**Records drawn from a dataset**
────────────────────

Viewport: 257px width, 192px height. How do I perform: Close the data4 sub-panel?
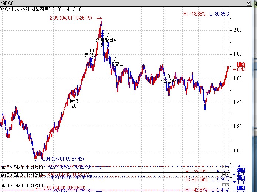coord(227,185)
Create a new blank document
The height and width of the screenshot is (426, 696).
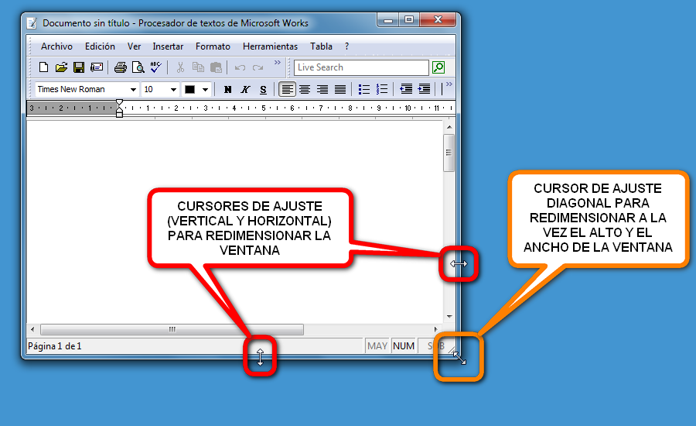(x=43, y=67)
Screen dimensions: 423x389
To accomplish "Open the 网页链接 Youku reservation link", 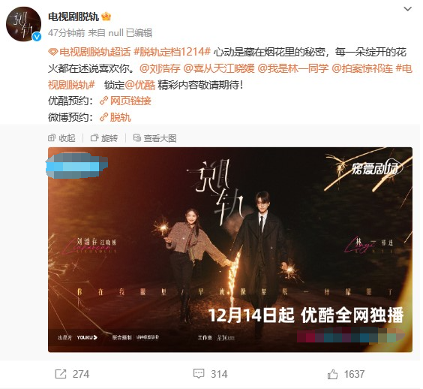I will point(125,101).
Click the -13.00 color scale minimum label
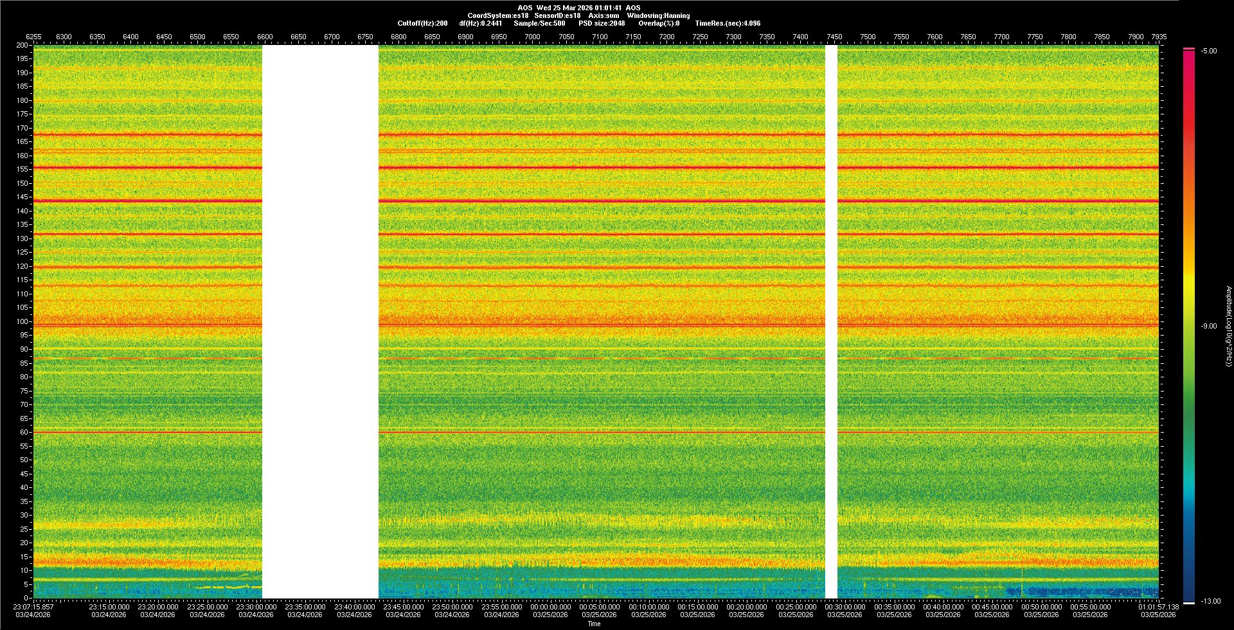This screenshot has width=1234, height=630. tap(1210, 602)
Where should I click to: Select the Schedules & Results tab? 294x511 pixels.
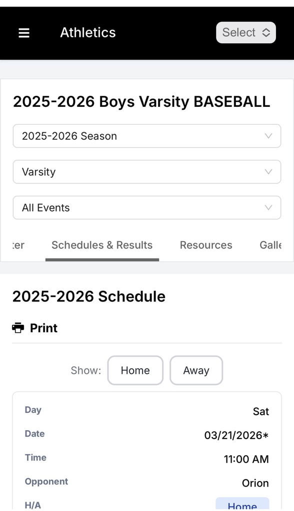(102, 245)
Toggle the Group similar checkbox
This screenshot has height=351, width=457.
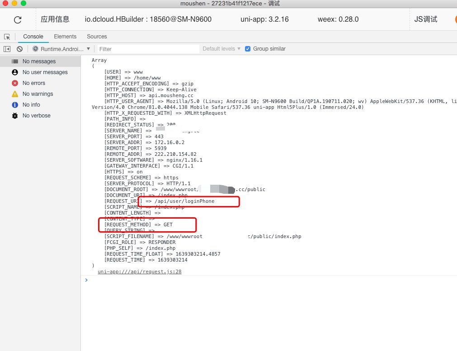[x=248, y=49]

────────────────────

**TASK STATEMENT**
Nothing but the lines from the line holding "Click the -13.00 color scale minimum label" through the last line of the entries above is to be reproduced, exactly and without pictures.

**ANSWER FOR THIS EXERCISE**
Click the -13.00 color scale minimum label
This screenshot has width=1234, height=630. tap(1210, 602)
Where should I click to: Select the Schedules & Results tab? 294x511 pixels.
(102, 245)
Toggle the Group similar checkbox
This screenshot has height=351, width=457.
[x=248, y=49]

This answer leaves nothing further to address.